**AVAILABLE DATA**
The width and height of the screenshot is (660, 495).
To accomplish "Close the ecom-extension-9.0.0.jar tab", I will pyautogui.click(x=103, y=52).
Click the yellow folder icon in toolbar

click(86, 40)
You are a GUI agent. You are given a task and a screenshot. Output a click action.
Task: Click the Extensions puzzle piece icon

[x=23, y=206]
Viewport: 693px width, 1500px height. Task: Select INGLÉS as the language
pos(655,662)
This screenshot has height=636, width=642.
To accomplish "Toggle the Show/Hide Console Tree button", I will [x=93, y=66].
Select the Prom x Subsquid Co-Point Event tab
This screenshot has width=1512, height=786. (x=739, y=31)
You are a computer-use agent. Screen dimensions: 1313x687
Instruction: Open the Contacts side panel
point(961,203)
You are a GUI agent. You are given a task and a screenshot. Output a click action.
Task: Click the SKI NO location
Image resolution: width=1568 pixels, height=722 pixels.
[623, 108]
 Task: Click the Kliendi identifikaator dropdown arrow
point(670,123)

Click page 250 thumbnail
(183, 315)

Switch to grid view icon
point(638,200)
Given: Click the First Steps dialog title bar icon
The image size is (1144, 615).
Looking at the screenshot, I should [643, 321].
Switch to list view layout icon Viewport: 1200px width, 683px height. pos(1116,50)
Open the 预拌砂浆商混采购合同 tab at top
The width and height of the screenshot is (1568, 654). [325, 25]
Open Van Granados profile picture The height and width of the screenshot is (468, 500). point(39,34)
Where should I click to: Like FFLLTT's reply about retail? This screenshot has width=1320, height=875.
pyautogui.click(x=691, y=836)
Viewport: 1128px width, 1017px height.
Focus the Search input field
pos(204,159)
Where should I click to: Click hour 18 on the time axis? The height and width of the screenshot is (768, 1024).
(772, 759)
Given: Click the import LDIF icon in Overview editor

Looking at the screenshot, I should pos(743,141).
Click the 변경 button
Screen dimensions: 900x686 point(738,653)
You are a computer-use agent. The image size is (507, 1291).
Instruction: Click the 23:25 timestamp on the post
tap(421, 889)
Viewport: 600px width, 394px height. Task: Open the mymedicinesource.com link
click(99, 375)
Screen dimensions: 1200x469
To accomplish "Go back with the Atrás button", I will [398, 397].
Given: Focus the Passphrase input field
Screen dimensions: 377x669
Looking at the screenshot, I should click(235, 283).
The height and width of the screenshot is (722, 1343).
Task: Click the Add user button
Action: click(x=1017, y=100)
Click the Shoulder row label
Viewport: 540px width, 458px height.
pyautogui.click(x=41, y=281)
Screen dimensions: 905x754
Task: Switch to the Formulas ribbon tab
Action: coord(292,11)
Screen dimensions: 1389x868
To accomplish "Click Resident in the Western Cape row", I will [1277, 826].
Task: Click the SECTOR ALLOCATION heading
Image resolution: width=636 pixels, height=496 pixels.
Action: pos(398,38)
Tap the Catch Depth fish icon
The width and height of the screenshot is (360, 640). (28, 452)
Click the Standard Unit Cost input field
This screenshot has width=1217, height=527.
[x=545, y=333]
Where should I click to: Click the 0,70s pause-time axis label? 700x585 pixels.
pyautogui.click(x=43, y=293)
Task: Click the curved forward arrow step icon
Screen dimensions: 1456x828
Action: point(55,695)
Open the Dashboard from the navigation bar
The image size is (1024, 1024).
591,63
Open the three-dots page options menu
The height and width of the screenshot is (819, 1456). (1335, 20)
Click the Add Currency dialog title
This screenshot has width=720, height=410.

**WHAT YOU NEED TO DO**
Within the material above, output exactly the lines from the one with "Viewport: 600px width, 394px" through the one with "Click the Shoulder row label", end lines included, and nothing besides.

**SOLUTION TO THIS EXERCISE**
Viewport: 600px width, 394px height. Task: Open the mymedicinesource.com link
click(99, 375)
Screen dimensions: 1200x469
To accomplish "Go back with the Atrás button", I will [398, 397].
Given: Focus the Passphrase input field
Screen dimensions: 377x669
Looking at the screenshot, I should click(235, 283).
The height and width of the screenshot is (722, 1343).
Task: Click the Add user button
Action: click(x=1017, y=100)
Click the Shoulder row label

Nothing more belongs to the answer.